The Doomsday Clock remains at 90 seconds to midnight, the experts predicting the likelihood of a global catastrophe have said.

It comes after a year that saw conflict in Ukraine rage on and war in the Middle East flare up.

Scientists say there is a “continuing unprecedented level of risk” from threats including war, the climate crisis and the “dramatic advance” of AI.

The countdown is a metaphor for global collapse agreed on by experts at the Bulletin of the Atomic Scientists.

In 2023, the clock was set at 90 seconds to midnight – the closest to global collapse it has ever been.

While the clock has not edged closer to midnight this year, scientists warned that was not an indication of stability.

Rachel Bronson, president of the bulletin, said: “Make no mistake: resetting the clock at 90 seconds to midnight is not an indication that the world is stable. Quite the opposite.

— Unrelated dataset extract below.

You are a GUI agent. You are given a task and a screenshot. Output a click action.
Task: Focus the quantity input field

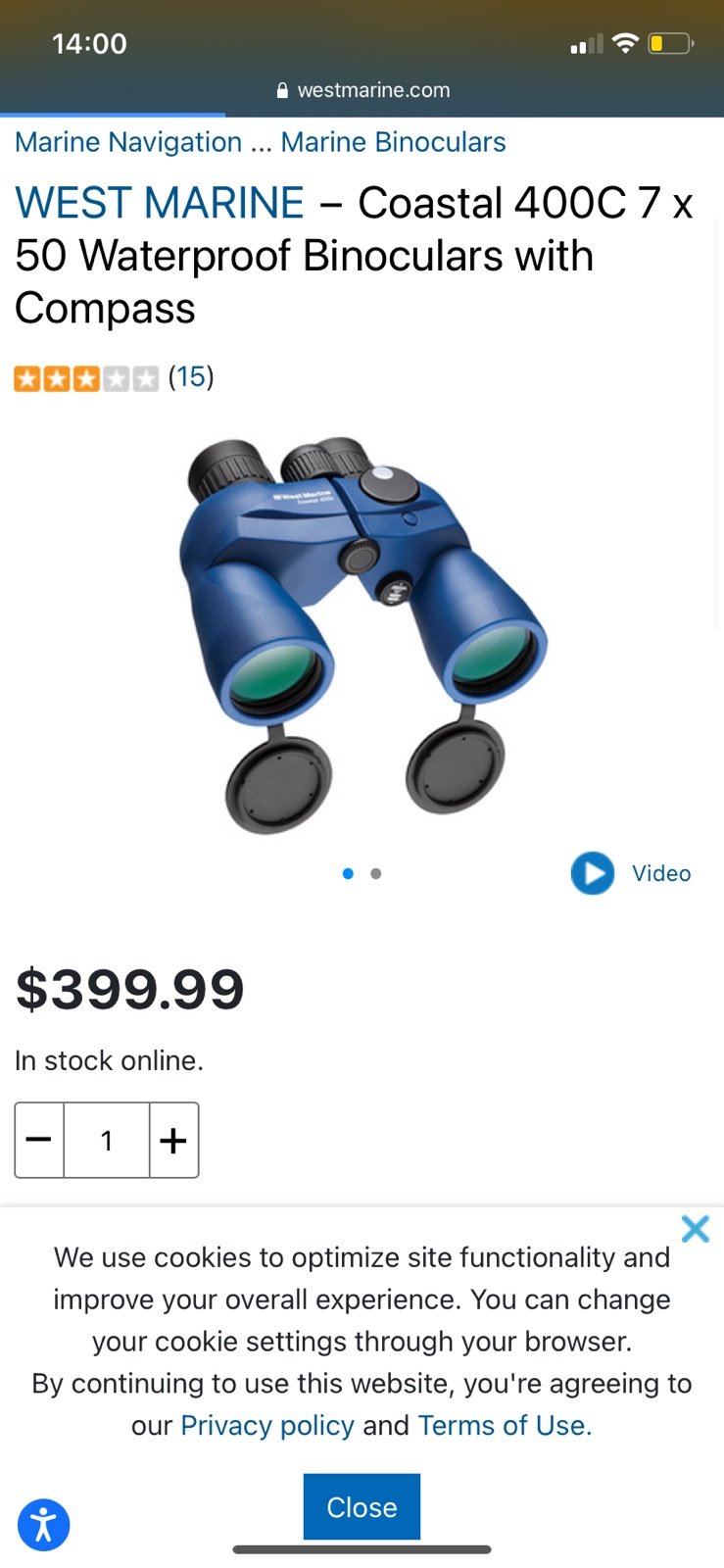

“It’s urgent for governments and communities around the world to act,” she added, saying the board was “inspired” by younger generations leading the charge.

“The war in Ukraine and the widespread and growing reliance on nuclear weapons increase the risk of nuclear escalation,” the board said in a statement.

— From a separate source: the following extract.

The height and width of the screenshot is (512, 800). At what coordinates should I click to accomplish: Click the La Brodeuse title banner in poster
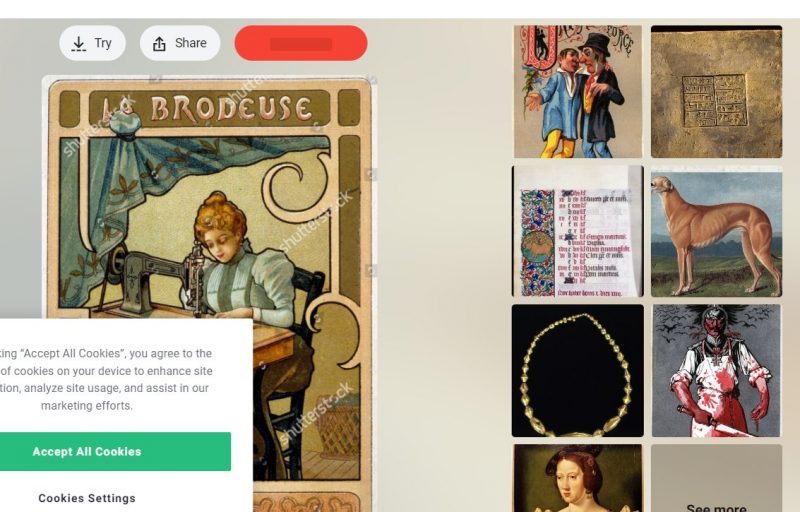point(209,108)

“China, Russia, and the United States are all spending huge sums to expand or modernise their nuclear arsenals, adding to the ever-present danger of nuclear war through mistake or miscalculation.”

It also pointed to the threat of the climate crisis, with 2023 the hottest year on record and “massive floods, wildfires, and other climate-related disasters affect[ing] millions of people around the world”.

Other influencing factors were “rapid and worrisome developments in the life sciences” and the advance of AI, both of which the board said governments were making only “feeble attempts” to control.

Governor Jerry Brown, executive chair of the bulletin, compared world leaders to the Titanic’s crew, “steering the world toward catastrophe-more nuclear bombs, vast carbon emissions, dangerous pathogens, and artificial intelligence”.

“Only the big powers like China, America, and Russia can pull us back. Despite deep antagonisms, they must cooperate – or we are doomed.”

The clock is set by the Bulletin of the Atomic Scientists
The clock is set by the Bulletin of the Atomic Scientists

Humanity still closer than ever to catastrophe

The change in 2023 of 10 seconds was the due to the “mounting dangers of the war in Ukraine”, the board of experts said.

It had been at 100 seconds to midnight since 2020.

The bulletin said Russia’s “thinly veiled threats to use nuclear weapons” indicated a “terrible risk” of conflict escalating.

They also pointed towards the focus on developing nuclear capabilities by China, North Korea, Iran and India.

Other influences on the decision to move the countdown forward included the climate crisis, bio-threats such as COVID-19, and disinformation and disruptive technology.

In 2020, “two simultaneous existential dangers of nuclear war and climate change” were cited as reasons for the change.

Read more:
What is the Doomsday Clock and how is it set?
Where you should head to survive an apocalypse

History of the clock

The Doomsday Clock was created in 1947 by experts at the Bulletin of the Atomic Scientists who had worked on the Manhattan Project to design and build the first atomic bomb.

They set up the clock to provide a simple way of showing the danger to the Earth and humanity posed by nuclear Armageddon.

The bulletin is an independent non-profit organisation run by some of the world’s most prominent scientists.